El exmandatario también recordó que este domingo se cumplieron dos años del asalto policial a la Embajada de México en Quito, ordenado por el presidente ecuatoriano, Daniel Noboa, para detener a Glas y cumplir con una orden de arresto, una vez que el Gobierno mexicano le había concedido asilo, lo que provocó la ruptura de las relaciones diplomáticas entre ambos países.
«Jorge es el preso político de América Latina en peores condiciones. Lo están matando en vida. Ya pesa tan solo 69 kilos, pese a medir 1,83 metros», escribió Correa en su cuenta de la red social X.
En ese mensaje, Correa también compartió una publicación de una de las abogadas de Glas con unas fotos del expolítico durante la audiencia del sábado, en la que el exvicepresidente le dijo al juez que él estaba «peleando en el habeas corpus para no tener hambre».
El Gobierno niega las acusaciones
«Yo me despierto con hambre, paso la tarde con hambre y me acuesto con hambre. Y la muestra de que mi hambre es real son 30 libras menos de peso. Tener a una persona con hambre de manera permanente, perdiendo peso, es una clase de tortura», dijo el exvicepresidente desde la prisión.

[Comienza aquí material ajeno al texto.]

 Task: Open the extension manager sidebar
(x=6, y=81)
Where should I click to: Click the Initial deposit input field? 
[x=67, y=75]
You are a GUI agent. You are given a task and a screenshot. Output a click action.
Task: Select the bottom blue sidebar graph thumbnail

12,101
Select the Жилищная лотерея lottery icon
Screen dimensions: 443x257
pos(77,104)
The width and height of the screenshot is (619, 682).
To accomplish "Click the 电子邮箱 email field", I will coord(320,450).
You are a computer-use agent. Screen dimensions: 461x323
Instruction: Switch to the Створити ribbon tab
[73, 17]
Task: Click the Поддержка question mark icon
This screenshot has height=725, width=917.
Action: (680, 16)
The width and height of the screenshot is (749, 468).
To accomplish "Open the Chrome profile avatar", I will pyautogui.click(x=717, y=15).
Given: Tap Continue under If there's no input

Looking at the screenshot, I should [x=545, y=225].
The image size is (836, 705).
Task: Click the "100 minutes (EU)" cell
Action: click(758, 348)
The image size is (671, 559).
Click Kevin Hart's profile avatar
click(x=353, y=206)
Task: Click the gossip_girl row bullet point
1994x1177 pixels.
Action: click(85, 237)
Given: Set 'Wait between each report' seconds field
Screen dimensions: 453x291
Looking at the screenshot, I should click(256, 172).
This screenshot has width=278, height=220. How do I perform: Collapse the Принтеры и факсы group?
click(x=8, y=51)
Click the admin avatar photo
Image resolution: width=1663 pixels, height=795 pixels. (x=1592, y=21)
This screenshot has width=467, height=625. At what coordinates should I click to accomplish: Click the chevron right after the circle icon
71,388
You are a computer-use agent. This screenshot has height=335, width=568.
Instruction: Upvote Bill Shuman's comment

Sin embargo, en esa misma diligencia, el Gobierno afirmó que el exfuncionario ha recibido 79 atenciones médicas desde su llegada a la Cárcel del Encuentro, la prisión de máxima seguridad construida por iniciativa de Noboa e inspirada en el modelo carcelario del presidente Nayib Bukele en El Salvador, donde cumple una pena de ocho años de cárcel por cohecho y asociación ilícita y otra de trece años de prisión por malversación de fondos públicos.
Además, el servicio de prisiones detalló en un informe que el exvicepresidente tiene «una dieta diferenciada, diseñada específicamente para su condición de salud» y que también recibe suplementos alimenticios.
Por lo que el magistrado negó el recurso y señaló que no se presentaron elementos suficientes que demuestren que se han violado los derechos del expolítico.